TO DO:
#1 Answer these from the teaching report:
(a) When did the writer use the funds from Viewlands Primary School?
(b) What did grade two make their rain gauge from?
(c) Which song booklet was used to teach letter sounds?
#2 Continue the teaching report from its final sentence.
··· SUPPLIED TEXT ···
I would like to specifically thank Viewlands Primary School for their donations towards this teaching project, as I made use of the funds at Christmas to buy a variety of school supplies. These included paper, pencils, rubbers, sharpeners, rulers, crayons, scissors, glue, a calendar, a clock, a jigsaw puzzle and some modelling clay. These things may sound quite basic but they made an immeasurable difference to what we could do in class. I have seen with my own eyes how much more likely a child is to learn if he/she is pasting colourful words and not staring at a blackboard.

It had been a promise of mine to make science lessons more interactive, and I believe I have kept my word. Grade two have made parachutes out of old plastic bags, sailing boats from old cans, rockets from toilet paper tubes and a rain gauge from an old plastic bottle. We have also planted seeds, pulled out plants, watched a windsock, boiled water, melted wax and butter, fried an egg and tested all sorts of things to see if they sink or float.

Last term’s report also mentioned a severe issue with reading ability. My response this term was to go right back to basics and fill every morning with phonics- teaching letter sounds one by one with the immensely useful Jolly Phonics song booklet. Games such as I-spy and bingo were popular with the kids and did a lot to reinforce sounds. It was a joy to see children who I had almost given up on, at least identifying and writing the initial sounds of words. I may have neglected to push the top pupils beyond their comfort zone by doing this, but it felt essential to me, at this early age, that I at least give the whole class some chance of learning to read properly.

Possibly the things that stood out most of all from this term’s teaching for me were the readings of Fantastic Mr Fox and George’s Marvellous Medicine. To see the children’s imaginations open wide in those great worlds of Roald Dahl’s was a special thing.
··· STORED DATA ···
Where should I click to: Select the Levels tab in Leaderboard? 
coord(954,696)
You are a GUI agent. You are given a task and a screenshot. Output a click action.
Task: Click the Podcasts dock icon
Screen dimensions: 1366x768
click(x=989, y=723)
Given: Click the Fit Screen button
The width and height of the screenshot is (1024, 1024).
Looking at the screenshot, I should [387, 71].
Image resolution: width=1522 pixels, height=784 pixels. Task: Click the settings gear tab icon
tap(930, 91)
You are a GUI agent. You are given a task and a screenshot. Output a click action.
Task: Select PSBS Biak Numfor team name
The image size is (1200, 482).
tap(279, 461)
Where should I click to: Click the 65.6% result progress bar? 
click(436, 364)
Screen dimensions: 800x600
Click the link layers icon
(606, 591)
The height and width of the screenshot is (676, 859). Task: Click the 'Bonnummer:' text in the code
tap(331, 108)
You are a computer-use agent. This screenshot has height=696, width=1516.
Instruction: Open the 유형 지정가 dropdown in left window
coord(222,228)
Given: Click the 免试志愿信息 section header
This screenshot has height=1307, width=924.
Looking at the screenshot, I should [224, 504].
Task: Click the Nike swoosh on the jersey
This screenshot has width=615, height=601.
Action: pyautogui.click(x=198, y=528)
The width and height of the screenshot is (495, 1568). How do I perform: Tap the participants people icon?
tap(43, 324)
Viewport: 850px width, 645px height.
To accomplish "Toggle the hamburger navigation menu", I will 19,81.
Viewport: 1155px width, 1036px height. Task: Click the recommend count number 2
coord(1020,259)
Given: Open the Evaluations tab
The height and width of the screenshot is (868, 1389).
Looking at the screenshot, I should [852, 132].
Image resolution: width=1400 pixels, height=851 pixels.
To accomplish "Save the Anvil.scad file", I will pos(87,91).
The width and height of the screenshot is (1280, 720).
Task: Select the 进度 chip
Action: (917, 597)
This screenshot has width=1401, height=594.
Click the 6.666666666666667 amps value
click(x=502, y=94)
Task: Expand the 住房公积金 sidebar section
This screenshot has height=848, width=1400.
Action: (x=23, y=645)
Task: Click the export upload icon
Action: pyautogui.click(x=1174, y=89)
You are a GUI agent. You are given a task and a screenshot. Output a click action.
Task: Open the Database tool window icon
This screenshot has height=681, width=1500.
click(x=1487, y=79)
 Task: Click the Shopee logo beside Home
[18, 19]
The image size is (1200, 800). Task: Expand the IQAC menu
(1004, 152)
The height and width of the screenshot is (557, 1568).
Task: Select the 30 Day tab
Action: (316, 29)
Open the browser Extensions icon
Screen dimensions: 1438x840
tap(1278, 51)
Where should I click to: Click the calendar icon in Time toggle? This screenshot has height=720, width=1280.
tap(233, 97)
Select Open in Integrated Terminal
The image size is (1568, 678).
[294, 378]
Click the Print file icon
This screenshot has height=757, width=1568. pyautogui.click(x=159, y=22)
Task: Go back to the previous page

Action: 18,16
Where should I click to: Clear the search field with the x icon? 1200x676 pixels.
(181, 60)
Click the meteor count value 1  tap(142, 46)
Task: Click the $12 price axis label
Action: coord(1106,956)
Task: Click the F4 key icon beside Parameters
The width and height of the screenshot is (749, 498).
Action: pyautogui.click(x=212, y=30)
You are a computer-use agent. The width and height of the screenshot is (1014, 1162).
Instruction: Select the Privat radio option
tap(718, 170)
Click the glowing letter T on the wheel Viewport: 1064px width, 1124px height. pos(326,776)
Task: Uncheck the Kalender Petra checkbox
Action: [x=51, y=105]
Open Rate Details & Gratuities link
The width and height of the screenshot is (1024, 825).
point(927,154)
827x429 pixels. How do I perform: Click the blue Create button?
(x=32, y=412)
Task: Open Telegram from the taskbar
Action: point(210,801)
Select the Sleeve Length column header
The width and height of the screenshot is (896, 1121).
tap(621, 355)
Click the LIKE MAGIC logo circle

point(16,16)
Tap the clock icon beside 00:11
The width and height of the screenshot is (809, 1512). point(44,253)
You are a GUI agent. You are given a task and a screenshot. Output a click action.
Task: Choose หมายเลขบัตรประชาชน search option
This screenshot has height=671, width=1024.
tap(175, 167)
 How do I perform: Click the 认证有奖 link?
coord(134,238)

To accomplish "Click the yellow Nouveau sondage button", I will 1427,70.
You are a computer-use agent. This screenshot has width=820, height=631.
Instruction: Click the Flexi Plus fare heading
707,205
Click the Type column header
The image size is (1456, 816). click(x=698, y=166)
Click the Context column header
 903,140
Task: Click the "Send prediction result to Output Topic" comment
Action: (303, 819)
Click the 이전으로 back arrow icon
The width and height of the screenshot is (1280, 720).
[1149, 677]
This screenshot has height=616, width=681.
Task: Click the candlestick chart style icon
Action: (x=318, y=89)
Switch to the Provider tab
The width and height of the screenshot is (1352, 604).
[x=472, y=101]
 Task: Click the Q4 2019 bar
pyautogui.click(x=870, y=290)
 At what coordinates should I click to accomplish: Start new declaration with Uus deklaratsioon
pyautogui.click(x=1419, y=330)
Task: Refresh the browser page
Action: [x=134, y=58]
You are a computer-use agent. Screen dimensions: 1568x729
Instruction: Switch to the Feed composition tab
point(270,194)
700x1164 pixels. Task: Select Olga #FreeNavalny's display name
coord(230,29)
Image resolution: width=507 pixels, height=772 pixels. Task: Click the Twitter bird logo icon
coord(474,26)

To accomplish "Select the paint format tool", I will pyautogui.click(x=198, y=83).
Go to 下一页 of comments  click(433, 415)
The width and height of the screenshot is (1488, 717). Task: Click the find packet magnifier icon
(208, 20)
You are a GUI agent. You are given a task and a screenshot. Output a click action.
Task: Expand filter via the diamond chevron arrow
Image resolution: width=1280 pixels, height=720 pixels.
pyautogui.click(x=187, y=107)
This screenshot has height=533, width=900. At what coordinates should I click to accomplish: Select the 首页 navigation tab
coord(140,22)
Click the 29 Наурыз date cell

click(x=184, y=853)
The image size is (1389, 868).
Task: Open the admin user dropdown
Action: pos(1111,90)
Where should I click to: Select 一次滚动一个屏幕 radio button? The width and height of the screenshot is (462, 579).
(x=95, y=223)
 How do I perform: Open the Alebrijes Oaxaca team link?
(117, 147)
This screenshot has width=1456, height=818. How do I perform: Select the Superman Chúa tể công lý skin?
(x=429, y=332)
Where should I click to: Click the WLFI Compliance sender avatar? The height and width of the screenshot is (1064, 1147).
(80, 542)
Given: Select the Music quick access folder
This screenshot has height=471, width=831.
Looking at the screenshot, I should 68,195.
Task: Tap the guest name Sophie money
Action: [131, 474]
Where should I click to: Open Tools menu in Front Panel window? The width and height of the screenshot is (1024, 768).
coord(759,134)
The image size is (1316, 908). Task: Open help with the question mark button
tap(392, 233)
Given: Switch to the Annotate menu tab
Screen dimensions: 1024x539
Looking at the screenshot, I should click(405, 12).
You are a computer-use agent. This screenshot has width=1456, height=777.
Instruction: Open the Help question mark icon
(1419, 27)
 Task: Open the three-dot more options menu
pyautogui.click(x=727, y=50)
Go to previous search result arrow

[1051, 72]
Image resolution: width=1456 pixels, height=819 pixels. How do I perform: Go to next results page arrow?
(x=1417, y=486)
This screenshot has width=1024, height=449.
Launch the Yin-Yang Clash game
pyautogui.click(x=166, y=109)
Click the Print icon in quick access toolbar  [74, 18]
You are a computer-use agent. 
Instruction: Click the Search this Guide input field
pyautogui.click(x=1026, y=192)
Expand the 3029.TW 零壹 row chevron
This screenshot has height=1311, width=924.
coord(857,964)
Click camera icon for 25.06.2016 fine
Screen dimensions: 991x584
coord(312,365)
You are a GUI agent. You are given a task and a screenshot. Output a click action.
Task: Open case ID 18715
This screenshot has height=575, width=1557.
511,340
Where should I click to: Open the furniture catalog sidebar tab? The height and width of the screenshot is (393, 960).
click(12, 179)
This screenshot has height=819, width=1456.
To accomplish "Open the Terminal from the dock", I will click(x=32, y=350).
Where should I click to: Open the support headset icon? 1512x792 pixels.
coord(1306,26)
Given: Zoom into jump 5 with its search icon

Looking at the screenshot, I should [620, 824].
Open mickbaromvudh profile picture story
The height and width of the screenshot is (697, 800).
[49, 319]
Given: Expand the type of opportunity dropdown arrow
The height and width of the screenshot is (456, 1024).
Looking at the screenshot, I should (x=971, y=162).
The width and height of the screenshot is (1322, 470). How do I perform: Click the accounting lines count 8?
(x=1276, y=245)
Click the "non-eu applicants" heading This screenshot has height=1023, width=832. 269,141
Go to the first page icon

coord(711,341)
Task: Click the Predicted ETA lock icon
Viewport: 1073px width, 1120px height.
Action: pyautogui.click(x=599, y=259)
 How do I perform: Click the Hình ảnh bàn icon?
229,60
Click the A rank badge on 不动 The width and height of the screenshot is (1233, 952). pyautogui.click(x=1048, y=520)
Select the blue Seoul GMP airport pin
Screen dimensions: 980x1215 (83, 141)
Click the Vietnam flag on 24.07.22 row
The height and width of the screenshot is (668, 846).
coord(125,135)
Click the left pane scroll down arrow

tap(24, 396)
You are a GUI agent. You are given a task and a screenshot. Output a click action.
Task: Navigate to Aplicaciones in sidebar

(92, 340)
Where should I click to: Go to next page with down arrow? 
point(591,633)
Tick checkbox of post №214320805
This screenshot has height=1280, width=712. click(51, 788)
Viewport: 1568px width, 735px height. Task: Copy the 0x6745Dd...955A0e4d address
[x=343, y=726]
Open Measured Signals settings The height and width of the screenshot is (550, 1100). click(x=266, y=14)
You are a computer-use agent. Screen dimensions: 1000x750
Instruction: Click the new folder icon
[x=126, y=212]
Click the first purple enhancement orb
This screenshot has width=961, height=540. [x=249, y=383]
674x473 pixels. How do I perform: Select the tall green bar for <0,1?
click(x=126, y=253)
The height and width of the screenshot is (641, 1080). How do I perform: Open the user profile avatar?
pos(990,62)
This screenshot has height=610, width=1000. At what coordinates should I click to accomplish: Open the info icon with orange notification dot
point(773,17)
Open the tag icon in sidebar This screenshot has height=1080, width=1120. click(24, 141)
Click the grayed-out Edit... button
···
ANSWERS BY ITEM:
#1
(a) At Christmas.
(b) An old plastic bottle.
(c) The Jolly Phonics song booklet.

#2
Towards the last third of the term the idea struck me to begin a study of ‘Country of the Week’ in an attempt to convey something of the outside world to a group of children who have mostly only as far as Georgetown and back, if that. This was a success, partly due to a wonderful book of children’s songs from around the world- Australia may still be a distant concept to anyone in Chenapou, but at least singing Kookaburra sits in the old gum tree… seems to bring it to life.

The children of grade two have inspired me greatly this term. Their curiosity, their energy and their little moments of genius have provided all the reward I could wish for as a teacher.

Once again this letter is running beyond its proper length, but I cannot conclude without showing off some of the little adventures Ben, my partner, and I have been on during our free time.

We have seen Chenapou’s own Potaro River plunge over a 741 foot drop, at the most secret, untouched wonder of the world imaginable. We have experienced culture shock just going as far as a neighbouring village, with scary things like fences, concrete, and wide open spaces. Our jungle trekking abilities have been put to the test and we have had the joy of patrolling the river in our own dugout canoe. In the village itself we have run the lines for football matches and held early morning fitness sessions, whilst still finding plenty of time to lie in hammocks and enjoy the slow pace of life here.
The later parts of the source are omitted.